Water is vital for thriving plants (and people). Still, when it can seep into the wood features of your home, absorb concrete foundations, or leak profusely into your beautiful flower beds, it can cause significant problems for you, your family, and your wallet.
Armed with that knowledge, homeowners turn to a way to keep water channeling through their gutters instead of spilling out – and that usually involves some sort of caulk or sealant to keep water flowing exactly where it should on existing and new gutter installation.
But… How do you know whether to use caulk or sealant and for which purpose?
Let’s tackle it.
What is the Difference Between Caulk and Sealant?
Both caulk and sealant are used to fill gaps between types of building materials like wood, plastic, metal, vinyl, and fiberglass, among others. They both protect from water intrusion by creating a barrier and preventing moisture from seeping between or absorbing into those materials.
The primary difference is how pliable caulk and sealant are. Caulk tends to be more rigid and can crack or peel if used on an area or material that expands and contracts with changing weather but sealants are often more flexible and can move with the material where they are applied.
Sealants are primarily made of silicone and while you can find silicone caulking at your local hardware store, it’s commonly made from acrylic and latex.
Caulk can often be painted, which adds a more finished look to water-prone areas but if exposed to temperature swings, it can crack, shrink, and reveal a gap for water to penetrate or dry out over time and require reapplication.
Sealants, however, are better in areas prone to both hot and cold spells but any smears or spills must be cleaned using a powerful solvent – both sealant and solvent can create dangerous fumes. It is also more noticeable since it cannot be painted.

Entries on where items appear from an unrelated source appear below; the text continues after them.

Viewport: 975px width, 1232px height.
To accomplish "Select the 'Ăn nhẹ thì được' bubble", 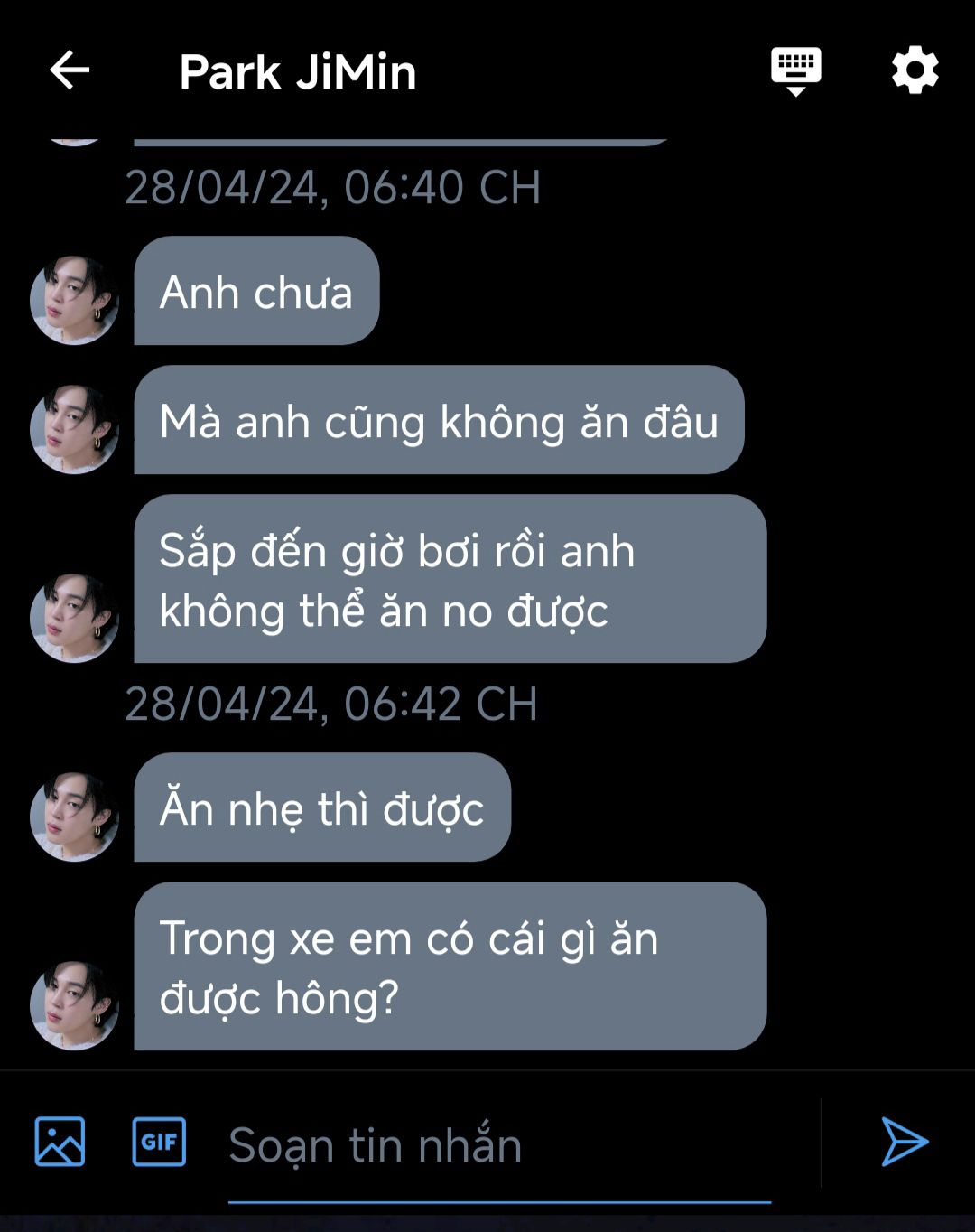I will [322, 807].
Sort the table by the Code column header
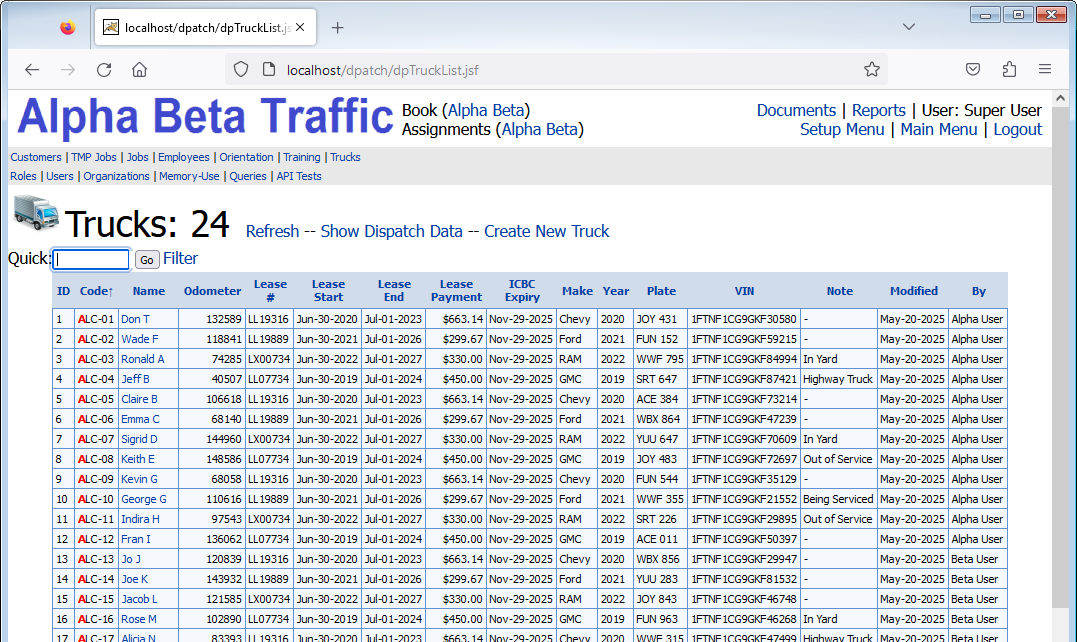This screenshot has width=1077, height=642. click(96, 291)
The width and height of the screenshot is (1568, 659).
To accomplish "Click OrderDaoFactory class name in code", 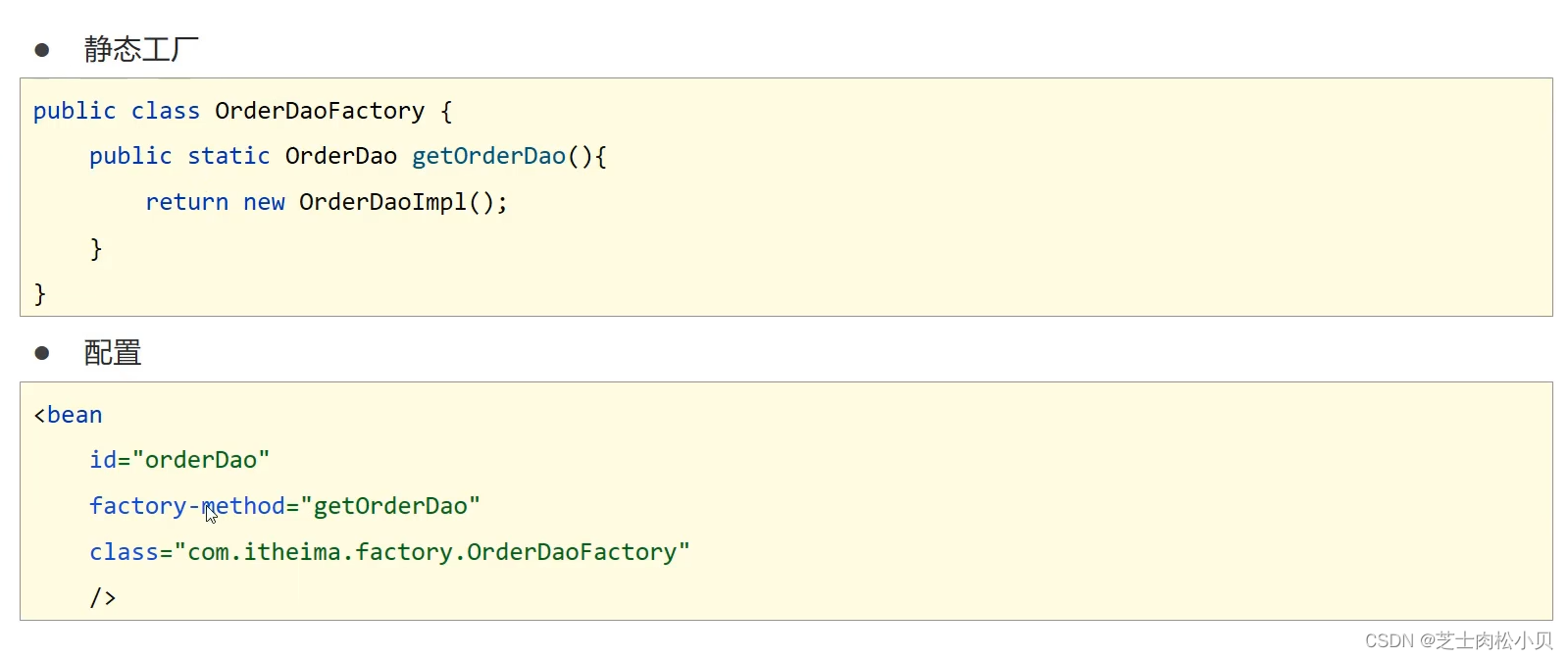I will (320, 111).
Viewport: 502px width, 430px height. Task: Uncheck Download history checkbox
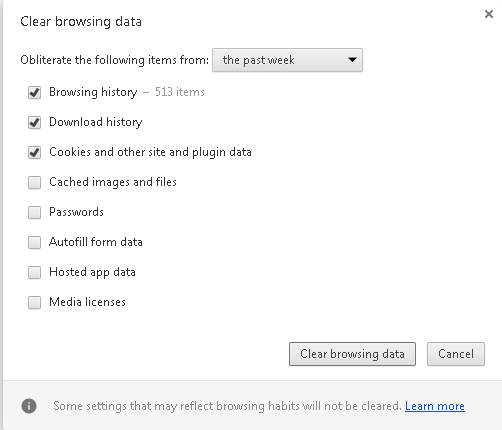click(x=34, y=122)
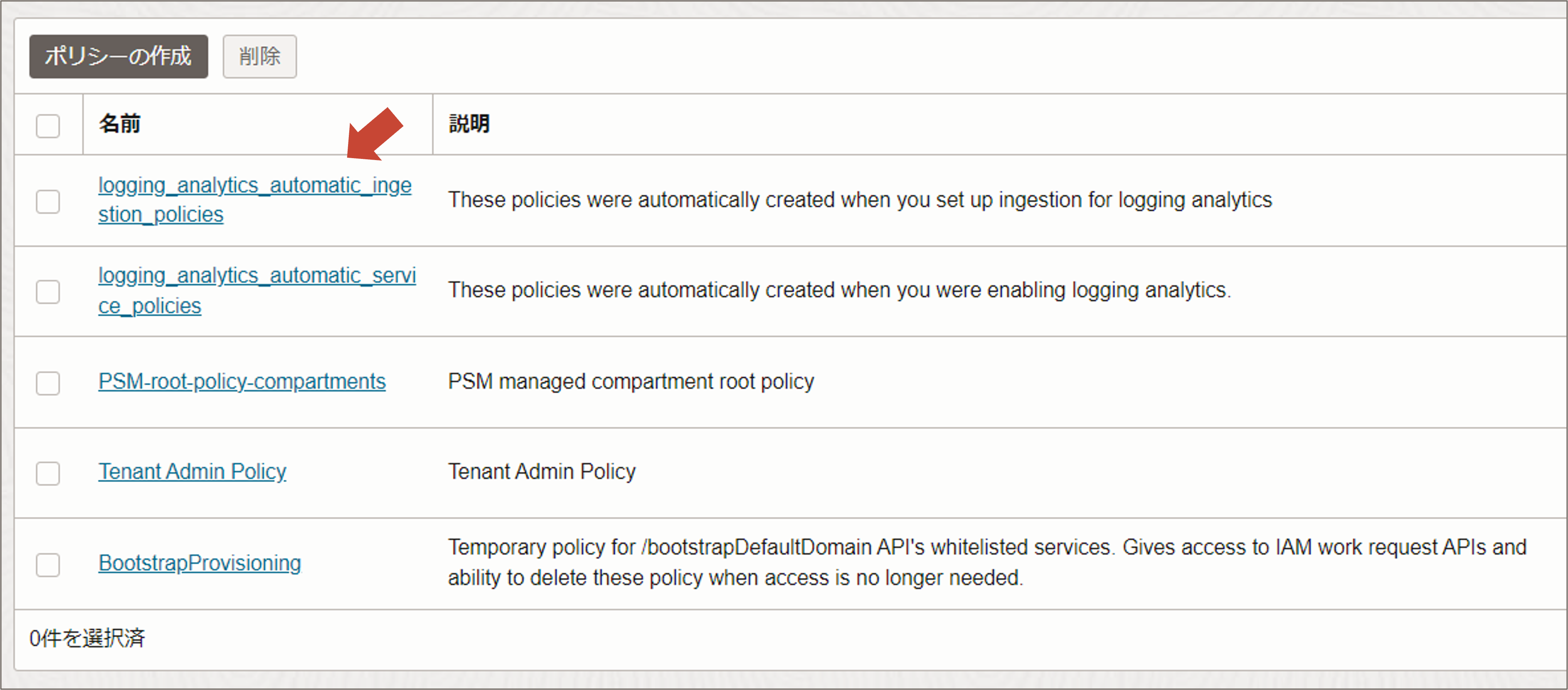Click the ポリシーの作成 button
This screenshot has height=690, width=1568.
(x=118, y=57)
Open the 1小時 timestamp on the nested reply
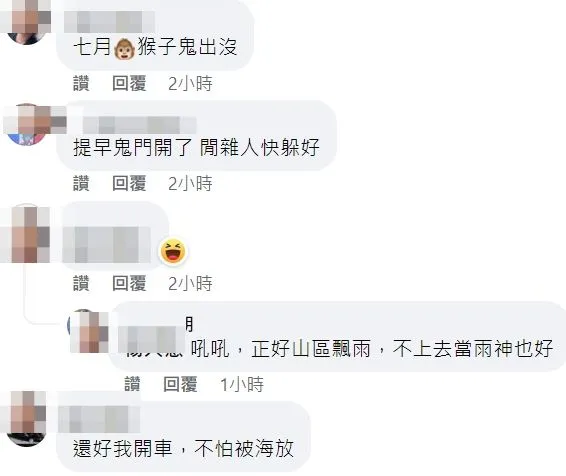566x476 pixels. click(242, 384)

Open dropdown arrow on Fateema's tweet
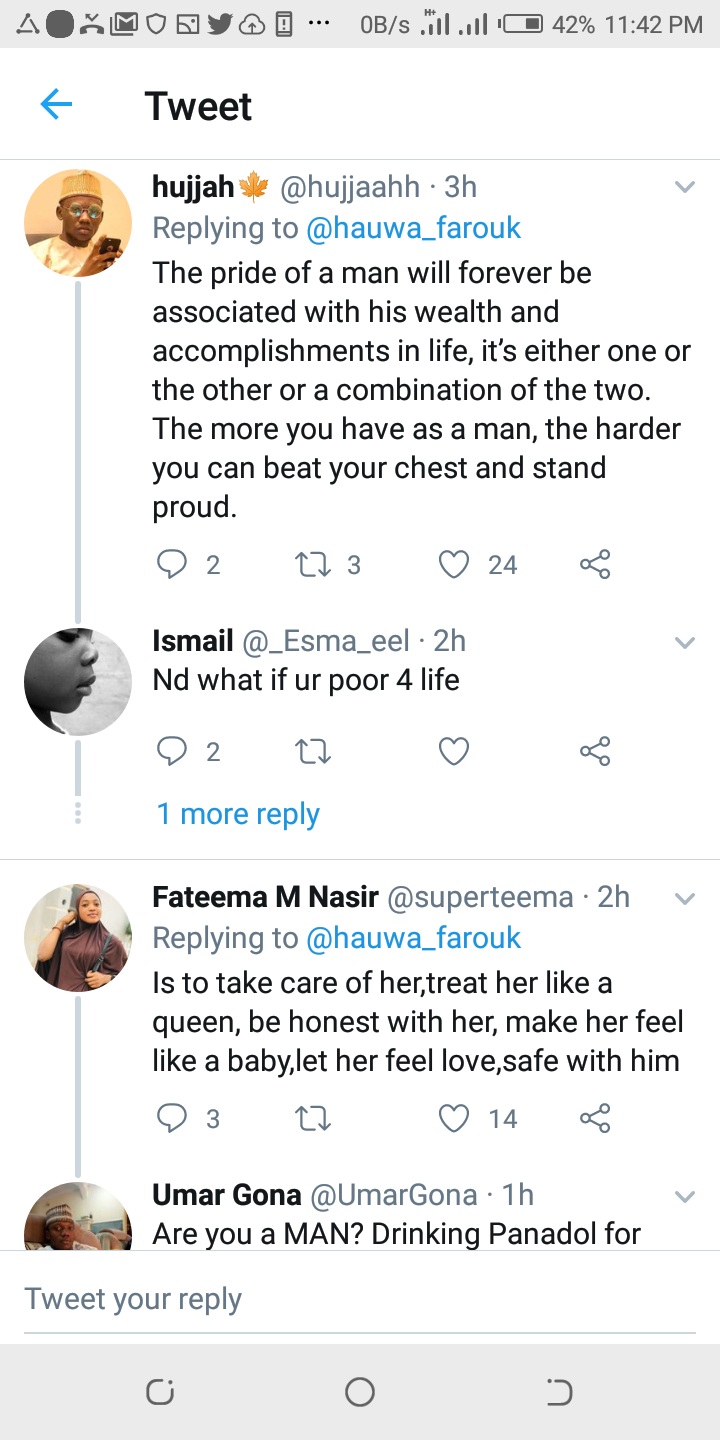click(x=685, y=899)
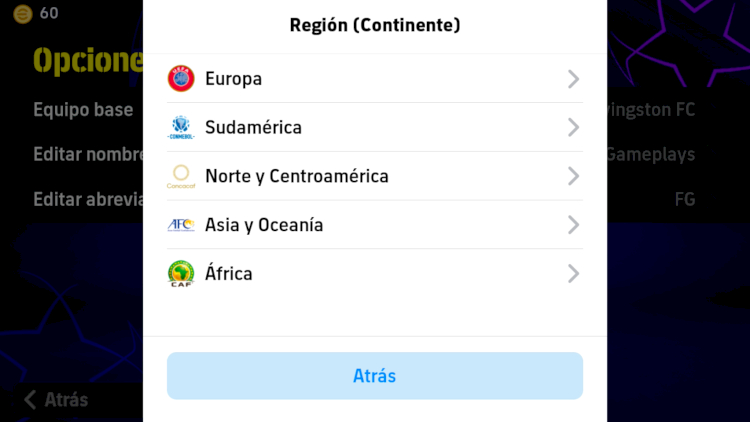
Task: Click the Equipo base option
Action: click(83, 110)
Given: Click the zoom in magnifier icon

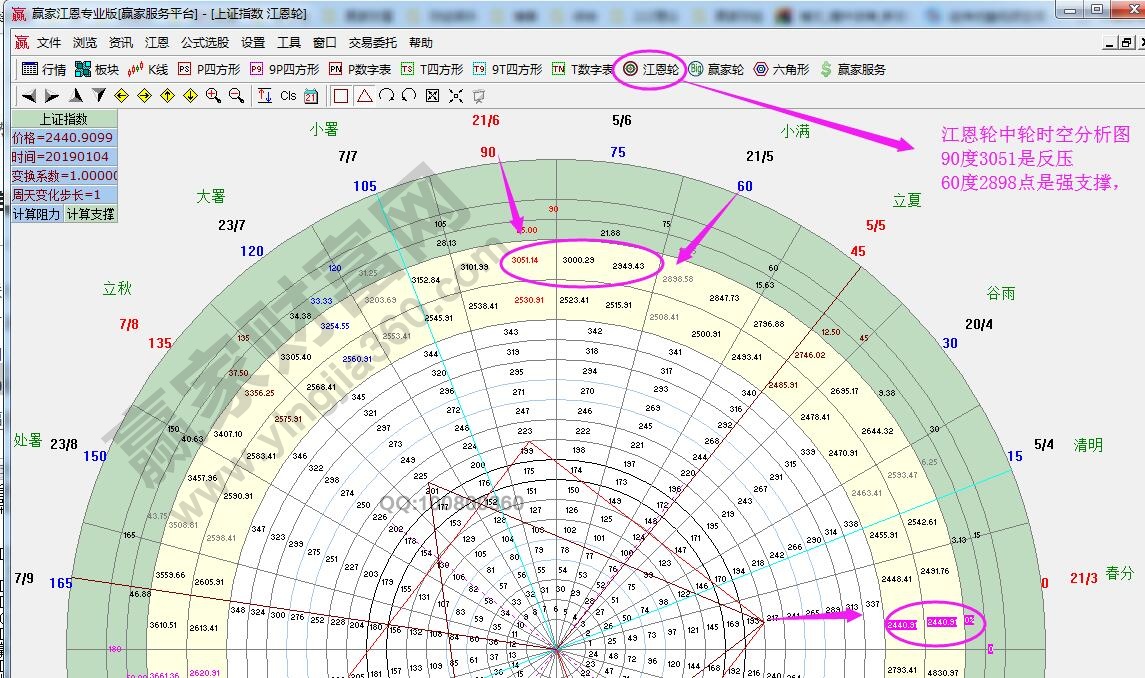Looking at the screenshot, I should point(213,96).
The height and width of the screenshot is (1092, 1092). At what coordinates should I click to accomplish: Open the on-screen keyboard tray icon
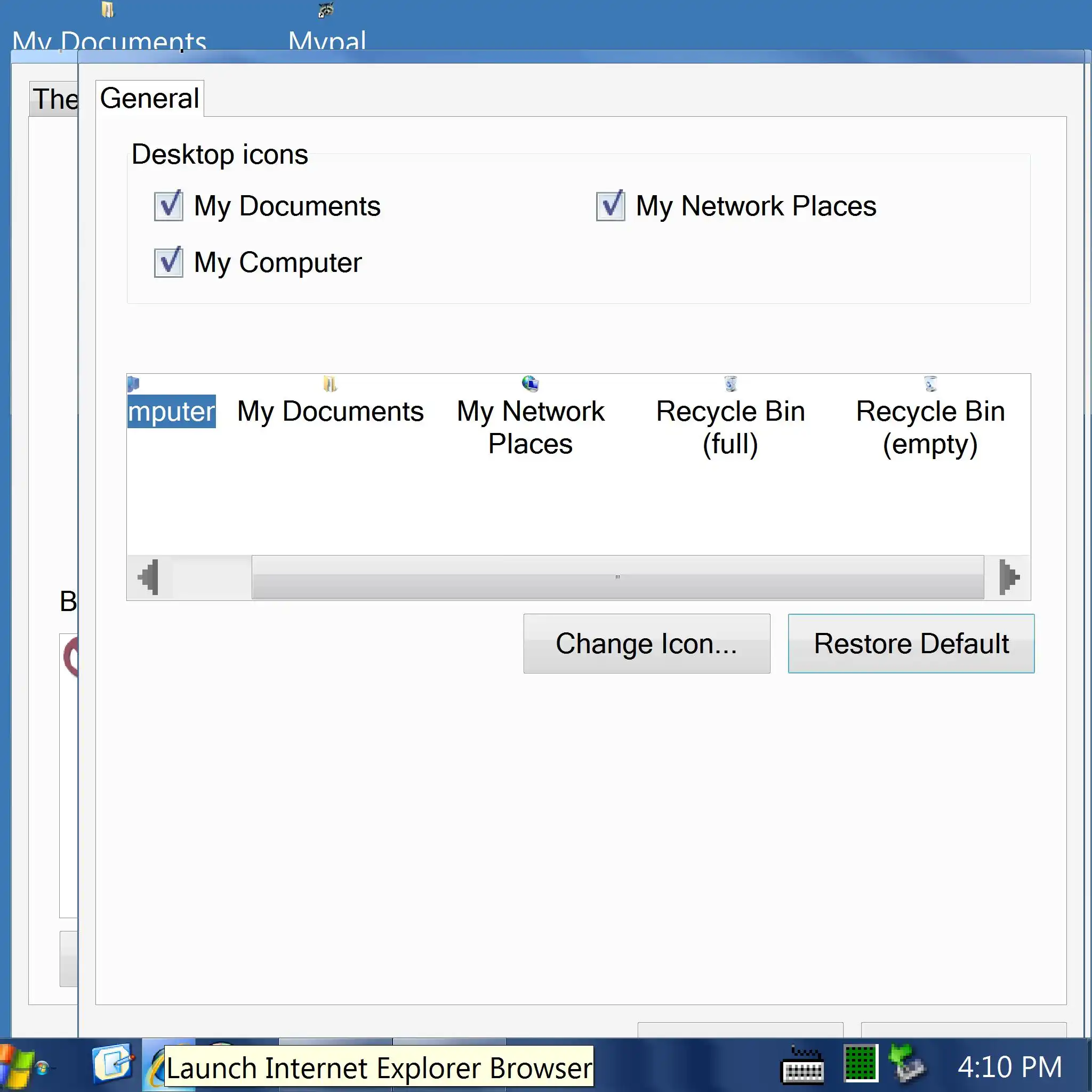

How Are Caulk and Sealant Applied?
Caulk and sealant are terms often used interchangeably since they both create a watertight seal, and they are also commonly applied in the same manner. Both caulk and sealant are sold in tube-like containers and to apply, a caulking gun is used (hence the confusion in terminology).
However, there are other types of sealants used for large, flat surfaces like decks and driveways where a long-handled brush or paint roller on a long pole is used for application. This type of sealant is sold in containers resembling paint cans.
When to Use Caulk on your Gutters
Caulk is perfect for areas that experience little-to-no temperature changes like when sealing drywall, baseboards, crown molding, around the interior installation door and window trim, and any other area where a gap exists and may need to be painted to offer a more polished look – and that does NOT fit the bill for your outdoor gutter system.
Commonly, people use silicone or mastic caulk to seal the seams between their gutter runs or the inner and outer corners of their gutters and while they work for a while, it’s almost guaranteed that they will crack and evaporate with the UV rays of the sun and temperature fluctuations.
It is not recommended to use traditional caulk to seal your gutter seams or they will begin to leak and it will require a reapplication – potentially every year.
When to Use Sealant on your Gutters
Sealant is perfect for areas that get wet often or are subjected to cold and warm temperatures like your bathroom, kitchen, and around the inside of windows. It is often used around the tub and sink to keep water from going where it shouldn’t – even the base of the toilet and any loose tiles.
It does well in outdoor settings and is a much better option when sealing the gaps between your gutter lines and corners. Made of a more elastic material, it does not break down with repeated water exposure and a wide range of temperature vulnerability, sealants may be a better option for your gutter maintenance or new gutter installation.
When maintaining your gutter system or conducting a brand new gutter installation, always be sure to use the right tool for the job and when it comes to sealing up any gaps or keeping water flowing in the right direction – it’s crucial to know when to use caulk, and when a sealant is more fitting for your goals.
Depending on the material your gutters are constructed from, choosing the right type of sealant is vital to extending the life of your gutters and your work. If uncertain, leave your water-blocking material application to a professional to avoid shelling out your hard-earned money on massive water damage repairs.